Women have been trailblazing throughout history, but it wasn’t until 1909, that they received the national recognition they deserved. In March of 1909, the first Women’s Day was honored by 15,000 women protesting their working conditions, just one year after the anniversary of the historic garment worker’s strike. In 1978, an education task force kicked off Women’s’ History week, and in 1987, Congress declared March as Women’s History Month.
The National Women’s History Alliance designates a yearly theme for Women’s History Month. “Women have long been instrumental in passing on our heritage in word and in print to communicate the lessons of those who came before us. Women’s stories, and the larger human story, expand our understanding and strengthen our connections with each other.” Therefore, this year’s theme for Women’s History Month is “Celebrating Women Who Tell Our Stories.”

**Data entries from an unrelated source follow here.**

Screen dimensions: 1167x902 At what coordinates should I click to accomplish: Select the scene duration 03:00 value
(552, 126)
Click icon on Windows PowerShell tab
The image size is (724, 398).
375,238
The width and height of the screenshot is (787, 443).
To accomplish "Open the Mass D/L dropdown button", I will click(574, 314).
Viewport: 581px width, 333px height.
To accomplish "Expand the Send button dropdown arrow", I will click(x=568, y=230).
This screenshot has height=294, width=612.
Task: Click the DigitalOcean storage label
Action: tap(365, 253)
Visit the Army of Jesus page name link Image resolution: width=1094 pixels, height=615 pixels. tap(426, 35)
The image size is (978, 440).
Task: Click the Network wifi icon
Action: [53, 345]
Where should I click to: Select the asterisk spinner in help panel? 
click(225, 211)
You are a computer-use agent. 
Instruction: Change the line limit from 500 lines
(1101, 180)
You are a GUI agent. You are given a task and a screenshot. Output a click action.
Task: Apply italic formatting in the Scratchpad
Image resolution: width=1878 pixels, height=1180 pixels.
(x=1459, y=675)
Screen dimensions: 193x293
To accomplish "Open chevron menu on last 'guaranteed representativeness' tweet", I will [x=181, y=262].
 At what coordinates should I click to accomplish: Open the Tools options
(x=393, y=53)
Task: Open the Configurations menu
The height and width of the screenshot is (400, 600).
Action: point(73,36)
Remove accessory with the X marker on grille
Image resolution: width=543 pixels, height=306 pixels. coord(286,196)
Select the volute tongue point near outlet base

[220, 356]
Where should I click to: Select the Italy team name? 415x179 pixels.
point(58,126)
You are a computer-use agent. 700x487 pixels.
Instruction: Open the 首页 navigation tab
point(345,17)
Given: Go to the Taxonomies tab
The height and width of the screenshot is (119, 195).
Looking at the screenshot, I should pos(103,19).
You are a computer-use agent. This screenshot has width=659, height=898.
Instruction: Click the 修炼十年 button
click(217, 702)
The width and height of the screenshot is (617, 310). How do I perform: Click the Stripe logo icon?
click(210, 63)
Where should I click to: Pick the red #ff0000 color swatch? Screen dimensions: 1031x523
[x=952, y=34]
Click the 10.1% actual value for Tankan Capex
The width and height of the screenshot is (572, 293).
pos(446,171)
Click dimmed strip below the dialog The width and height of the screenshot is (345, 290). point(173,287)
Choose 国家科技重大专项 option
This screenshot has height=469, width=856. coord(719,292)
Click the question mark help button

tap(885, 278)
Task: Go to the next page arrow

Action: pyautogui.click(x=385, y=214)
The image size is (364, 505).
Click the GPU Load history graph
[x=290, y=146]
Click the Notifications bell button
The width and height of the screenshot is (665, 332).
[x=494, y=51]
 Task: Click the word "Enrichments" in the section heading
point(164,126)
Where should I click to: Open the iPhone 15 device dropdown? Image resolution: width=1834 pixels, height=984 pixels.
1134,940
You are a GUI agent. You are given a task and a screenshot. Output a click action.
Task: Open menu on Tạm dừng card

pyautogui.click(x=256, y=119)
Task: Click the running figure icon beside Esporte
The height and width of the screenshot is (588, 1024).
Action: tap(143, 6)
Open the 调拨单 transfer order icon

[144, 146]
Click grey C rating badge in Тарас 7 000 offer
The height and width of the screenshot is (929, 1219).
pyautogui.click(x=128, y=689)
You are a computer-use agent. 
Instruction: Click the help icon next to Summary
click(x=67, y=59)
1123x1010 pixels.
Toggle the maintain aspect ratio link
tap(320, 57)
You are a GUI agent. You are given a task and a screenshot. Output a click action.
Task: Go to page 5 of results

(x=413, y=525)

At Community Transit, we are grateful to the women driving our buses, maintaining our fleet, and keeping the agency running in the various administrative roles. Women make up half the population, and half of all transit passengers, so we know the importance of having women’s voices heard throughout all aspects of Community Transit.
In 2019, the agency was awarded an exceptional project advancing transportation award for Community Transit’s Swift Green Line project, by WTS’, Puget Sound Chapter. The agency received the award due to the number of women in key leadership roles and having over 50 women working on the project. You can read more about the award by clicking here.
Community Transit recognizes the importance of being a gender-diverse organization, and how that influences an equitable workforce.